- Born: Çorum Province, Turkey
- Known for: Conceptual Art, Media Arts, New Media
- Movement: Conceptual

= Hakan Topal =

Hakan Topal is an artist living and working in Brooklyn, New York. He was the co-founder with Guven Incirlioglu of xurban collective (2000–12), and is known for his research-based conceptual art practice. He is a Professor of New Media and Art+Design at Purchase College, SUNY.

==Education and Career ==
Hakan Topal attended Middle East Technical University (METU) in Ankara, where he also grew up. Initially trained as an engineer, he became actively involved in the university’s activist networks and visual arts community, contributing to exhibitions and performances. He earned an M.A. degree from METU’s Gender and Women’s Studies graduate program.

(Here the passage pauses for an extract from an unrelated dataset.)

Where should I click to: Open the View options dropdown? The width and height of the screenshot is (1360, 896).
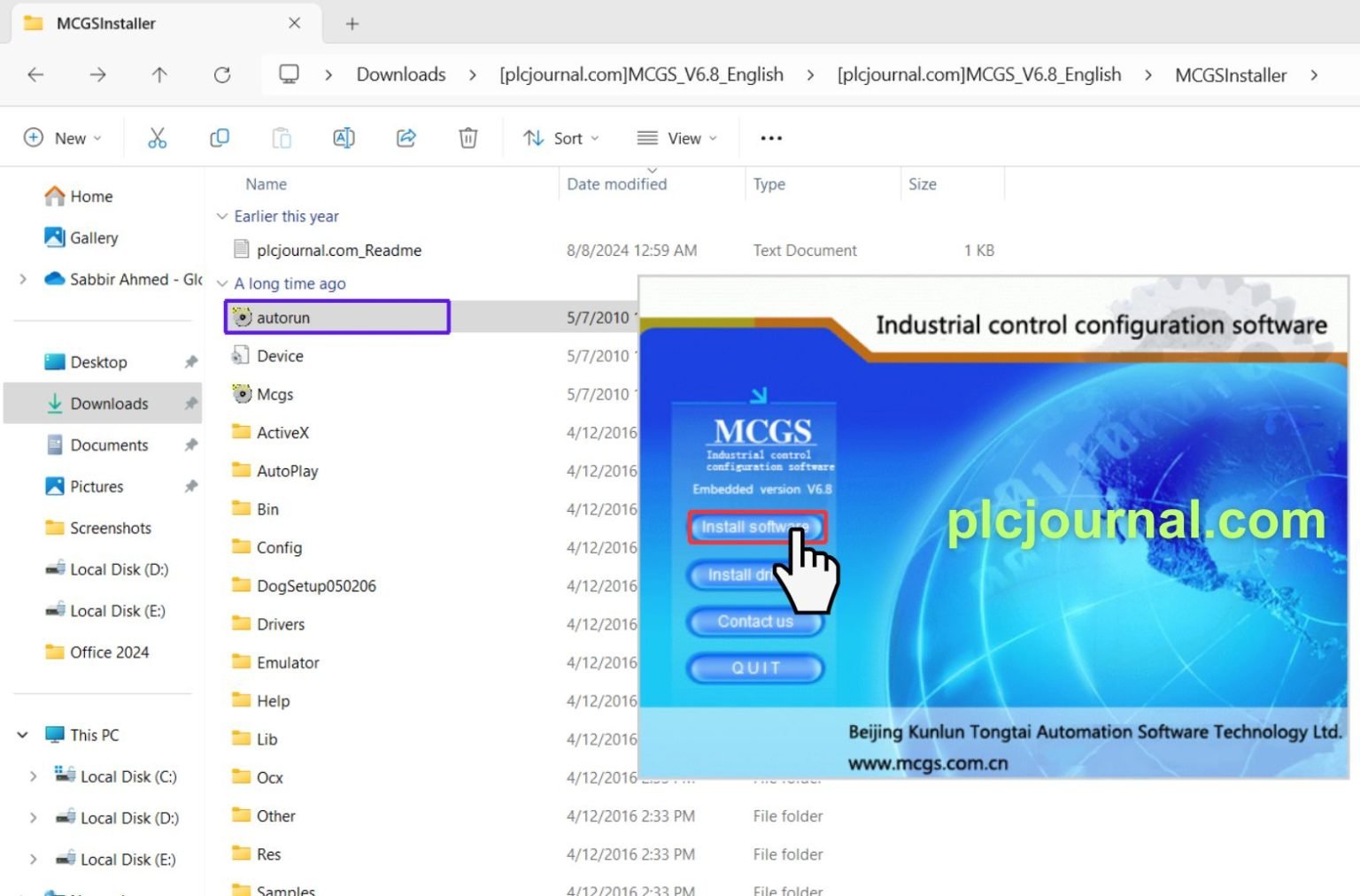[x=676, y=137]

After migrating to New York in 2000, Topal continued his academic work at The New School for Social Research in New York City, where he received both an M.A. and a Ph.D. in sociology, with a focus on urban sociology and the sociology of art. His doctoral dissertation, titled Negotiating Urban Space: Contemporary Art Biennials and the Case of New Orleans, explores the history and proliferation of large-scale, temporary art exhibitions—such as biennials, triennials, and quadrennials—and their evolving relationship to urban environments. The research centers on the Prospect New Orleans Contemporary Art Biennial, analyzing how it interacts with the city’s unique urban context and supports site-specific artistic production.

From 1996 to 2000, Topal worked at METU GISAM (Audio Visual Research and Production Center) in Ankara, collaborating with artists and scholars—including Ulus Baker, Ali Demirel, Aras Özgün, and Ersan Ocak — on experimental media and new media projects. After relocating to New York, he served as New Media Projects Manager at the New Museum from 2001 to 2008.

Before joining Purchase College, where he is a full professor and department chair, Topal taught at the City University of New York and the MFA Fine Arts program at School of Visual Arts.

==Exhibitions==
Topal has exhibited his collective and individual artworks and research projects in leading international institutions, including the 8th and 9th Istanbul Biennials; apexart, New York; Thyssen-Bornemisza Art Contemporary (TBA21), Vienna; Kunst-Werke, Berlin; ZKM Center for Art and Media, Karlsruhe; MoMA PS1, New York; Platform, Istanbul; and Roundtable: The 9th Gwangju Biennale in South Korea.

His work was included in the exhibition Perpetual Revolution: The Image and Social Change at the International Center of Photography (ICP) Museum, New York, and later acquired by the institution.

In 2022, Topal presented the solo exhibition Temporary Assembly of Living Things at DEPO Istanbul, a project that explored collective memory, spatial politics, and socio-political trauma.

That same year, Topal premiered The Golden Cage (2022), a multi-site project focused on the northern bald ibis (“kelaynak” in Turkish), the most endangered migratory bird in the Middle East. The work responds to the ecological and political vulnerability of this semi-wild colony, whose survival was threatened during the ISIS occupation of Palmyra. By focusing on their confinement near the Turkish–Syrian border, Topal investigates broader questions of migration, nationalism, state power, and ecological preservation. The project was commissioned and exhibited by Künstlerhaus Mousonturm in Frankfurt, the Aga Khan Museum in Toronto, and DEPO Istanbul.

As part of xurban collective, Topal represented Turkey at the 49th Venice Biennale in 2001.

== Publications ==

Topal's texts and projects have been featured in numerous international journals, books, and catalogs.

He is co-editor of The Sea-Image: Visual Manifestations of Port Cities and Global Waters, developed through visual research and an international symposium for the Istanbul European Capital of Culture 2010.

Topal's conceptual book project and video installation Still Life juxtaposes the grief and resilience of the Roboski families with the broader context of the Turkish government’s war on terror. The work focuses on the aftermath of the 2011 Roboski massacre, in which 34 Kurdish civilians—mostly teenagers—were killed in a Turkish airstrike near the Iraqi border. Still Life reflects on state violence, mourning, and the politics of representation. Rather than offering journalistic documentation, Topal constructs a nuanced, symbolic narrative that interrogates how loss is framed and remembered. Critics have noted that the work resists sensationalism, instead offering "a quiet space for contemplation and grief."